Avrupa’nın Eksenini Kim Sorgulayacak?

'Türkiye'nin ekseni mi kayıyor?" sorusu Avrupa'da enine boyuna tartışılmaya devam ederken, Avrupa'nın gittikçe sağa kayan ekseni gözden kaçıyor. Avrupa'da yaşananlar münferit vakaların eseri gibi gösterilse de, aslında yaşlı kıta gerçek bir değişim yaşıyor. - avrupa ekseni‘Türkiye’nin ekseni mi kayıyor?” sorusu Avrupa’da enine boyuna tartışılmaya devam ederken, Avrupa’nın gittikçe sağa kayan ekseni gözden kaçıyor. Avrupa’da yaşananlar münferit vakaların eseri gibi gösterilse de, aslında yaşlı kıta gerçek bir değişim yaşıyor.

“Eksen kayması” tartışmaları, geçtiğimiz yıl fikir dünyamıza üst sıralardan giriş yaptı. “Türkiye yüzünü Ortadoğu’ya mı çevirdi? Avrupa’ya sırtını mı döndü?

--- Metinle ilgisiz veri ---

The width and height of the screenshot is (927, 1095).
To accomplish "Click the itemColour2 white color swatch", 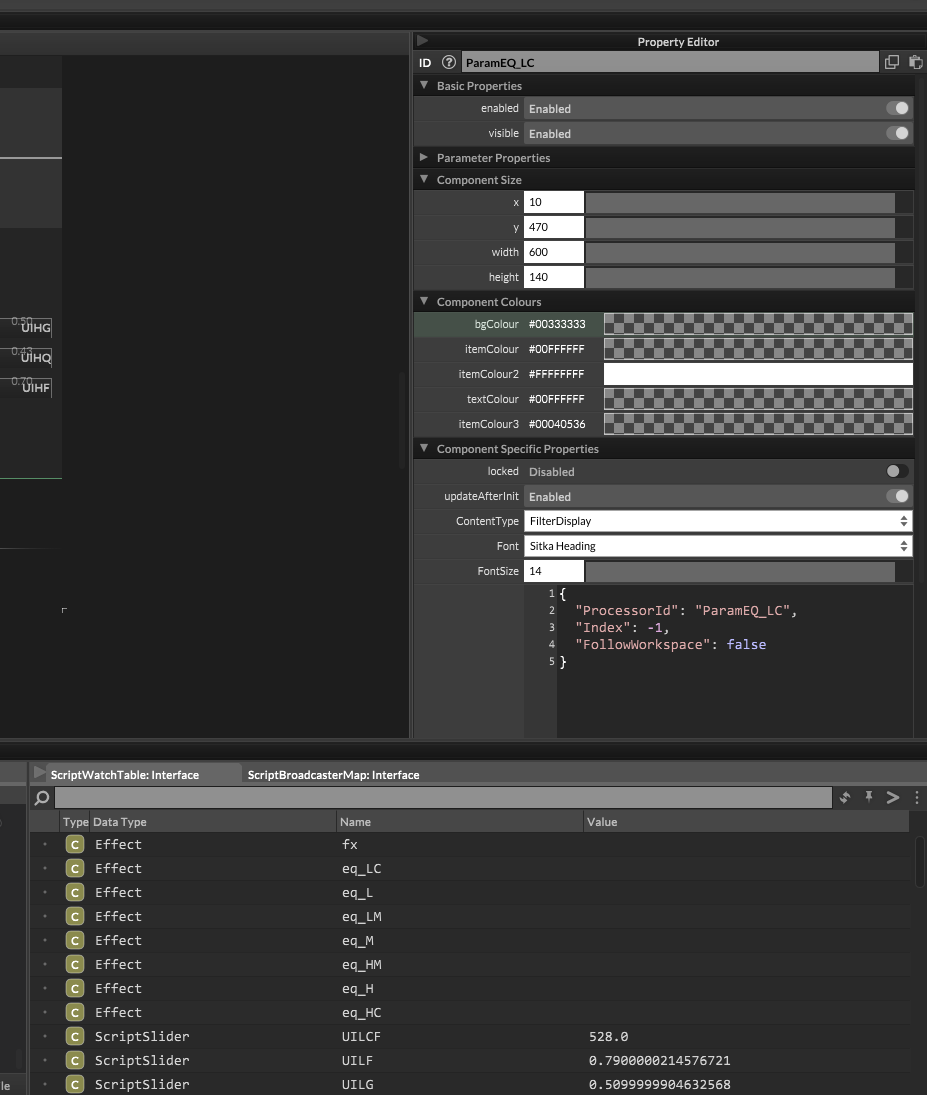I will [758, 374].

Osmanlı’yı canlandırmak mı istiyor?” gibi reytingi yüksek sorularla önümüze sunulan bu tartışma, Avrupa’nın da fazlasıyla ilgisini çekti.

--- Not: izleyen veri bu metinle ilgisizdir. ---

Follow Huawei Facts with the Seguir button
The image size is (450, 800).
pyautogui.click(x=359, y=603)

Avrupa medyasında bu konuyla ilgili birçok dosya, analiz, makale yazıldı. Cumhurbaşkanı Gül, Başbakan Erdoğan ve Dışişleri Bakanı Davutoğlu da gittikleri hemen her ülkede bu konuyla ilgili sorulara cevap vermek durumunda kaldı ve “Türkiye’nin AB idealinden vazgeçmediğini” vurguladı.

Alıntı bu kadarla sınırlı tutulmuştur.